-- BEGIN Material for this task --
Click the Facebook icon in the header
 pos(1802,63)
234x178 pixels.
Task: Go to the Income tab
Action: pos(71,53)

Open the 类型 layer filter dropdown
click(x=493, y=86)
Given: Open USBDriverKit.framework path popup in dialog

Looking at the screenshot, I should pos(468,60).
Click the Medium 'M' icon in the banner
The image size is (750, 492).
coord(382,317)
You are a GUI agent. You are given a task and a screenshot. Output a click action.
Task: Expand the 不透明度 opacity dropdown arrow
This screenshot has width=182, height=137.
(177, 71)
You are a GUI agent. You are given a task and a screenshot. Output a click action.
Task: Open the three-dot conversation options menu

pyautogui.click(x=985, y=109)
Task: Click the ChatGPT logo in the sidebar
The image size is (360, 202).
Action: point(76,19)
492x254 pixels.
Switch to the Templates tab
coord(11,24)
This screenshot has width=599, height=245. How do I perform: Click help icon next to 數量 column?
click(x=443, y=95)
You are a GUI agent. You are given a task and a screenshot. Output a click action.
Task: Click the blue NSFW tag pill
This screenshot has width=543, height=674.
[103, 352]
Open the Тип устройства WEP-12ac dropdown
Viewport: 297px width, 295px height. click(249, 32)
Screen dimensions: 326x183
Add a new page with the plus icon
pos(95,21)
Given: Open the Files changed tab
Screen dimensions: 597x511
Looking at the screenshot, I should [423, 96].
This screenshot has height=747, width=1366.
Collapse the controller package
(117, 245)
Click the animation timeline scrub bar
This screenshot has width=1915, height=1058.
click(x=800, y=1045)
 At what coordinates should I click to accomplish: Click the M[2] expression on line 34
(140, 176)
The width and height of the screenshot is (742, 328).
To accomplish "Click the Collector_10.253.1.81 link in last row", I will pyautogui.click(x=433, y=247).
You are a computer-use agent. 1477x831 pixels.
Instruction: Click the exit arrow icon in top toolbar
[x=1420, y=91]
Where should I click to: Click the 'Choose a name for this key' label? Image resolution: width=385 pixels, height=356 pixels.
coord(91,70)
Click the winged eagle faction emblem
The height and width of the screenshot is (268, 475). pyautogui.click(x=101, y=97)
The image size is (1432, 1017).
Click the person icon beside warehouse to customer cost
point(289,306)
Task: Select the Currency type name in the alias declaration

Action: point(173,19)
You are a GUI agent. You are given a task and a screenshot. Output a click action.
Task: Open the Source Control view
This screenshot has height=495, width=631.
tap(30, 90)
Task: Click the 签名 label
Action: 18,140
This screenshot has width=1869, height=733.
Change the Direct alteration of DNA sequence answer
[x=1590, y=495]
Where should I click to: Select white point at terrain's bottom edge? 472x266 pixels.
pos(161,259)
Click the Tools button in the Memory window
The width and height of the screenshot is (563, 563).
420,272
-- END Material for this task --
**Task requirements**. Reproduce all of the material above verbatim, line for line.

**Exercise response**.
Click the Facebook icon in the header
 pos(1802,63)
234x178 pixels.
Task: Go to the Income tab
Action: pos(71,53)

Open the 类型 layer filter dropdown
click(x=493, y=86)
Given: Open USBDriverKit.framework path popup in dialog

Looking at the screenshot, I should pos(468,60).
Click the Medium 'M' icon in the banner
The image size is (750, 492).
coord(382,317)
You are a GUI agent. You are given a task and a screenshot. Output a click action.
Task: Expand the 不透明度 opacity dropdown arrow
This screenshot has width=182, height=137.
(177, 71)
You are a GUI agent. You are given a task and a screenshot. Output a click action.
Task: Open the three-dot conversation options menu

pyautogui.click(x=985, y=109)
Task: Click the ChatGPT logo in the sidebar
The image size is (360, 202).
Action: point(76,19)
492x254 pixels.
Switch to the Templates tab
coord(11,24)
This screenshot has width=599, height=245. How do I perform: Click help icon next to 數量 column?
click(x=443, y=95)
You are a GUI agent. You are given a task and a screenshot. Output a click action.
Task: Click the blue NSFW tag pill
This screenshot has width=543, height=674.
[103, 352]
Open the Тип устройства WEP-12ac dropdown
Viewport: 297px width, 295px height. click(249, 32)
Screen dimensions: 326x183
Add a new page with the plus icon
pos(95,21)
Given: Open the Files changed tab
Screen dimensions: 597x511
Looking at the screenshot, I should [423, 96].
This screenshot has height=747, width=1366.
Collapse the controller package
(117, 245)
Click the animation timeline scrub bar
This screenshot has width=1915, height=1058.
click(x=800, y=1045)
 At what coordinates should I click to accomplish: Click the M[2] expression on line 34
(140, 176)
The width and height of the screenshot is (742, 328).
To accomplish "Click the Collector_10.253.1.81 link in last row", I will pyautogui.click(x=433, y=247).
You are a computer-use agent. 1477x831 pixels.
Instruction: Click the exit arrow icon in top toolbar
[x=1420, y=91]
Where should I click to: Click the 'Choose a name for this key' label? Image resolution: width=385 pixels, height=356 pixels.
coord(91,70)
Click the winged eagle faction emblem
The height and width of the screenshot is (268, 475). pyautogui.click(x=101, y=97)
The image size is (1432, 1017).
Click the person icon beside warehouse to customer cost
point(289,306)
Task: Select the Currency type name in the alias declaration

Action: point(173,19)
You are a GUI agent. You are given a task and a screenshot. Output a click action.
Task: Open the Source Control view
This screenshot has height=495, width=631.
tap(30, 90)
Task: Click the 签名 label
Action: 18,140
This screenshot has width=1869, height=733.
Change the Direct alteration of DNA sequence answer
[x=1590, y=495]
Where should I click to: Select white point at terrain's bottom edge? 472x266 pixels.
pos(161,259)
Click the Tools button in the Memory window
The width and height of the screenshot is (563, 563).
420,272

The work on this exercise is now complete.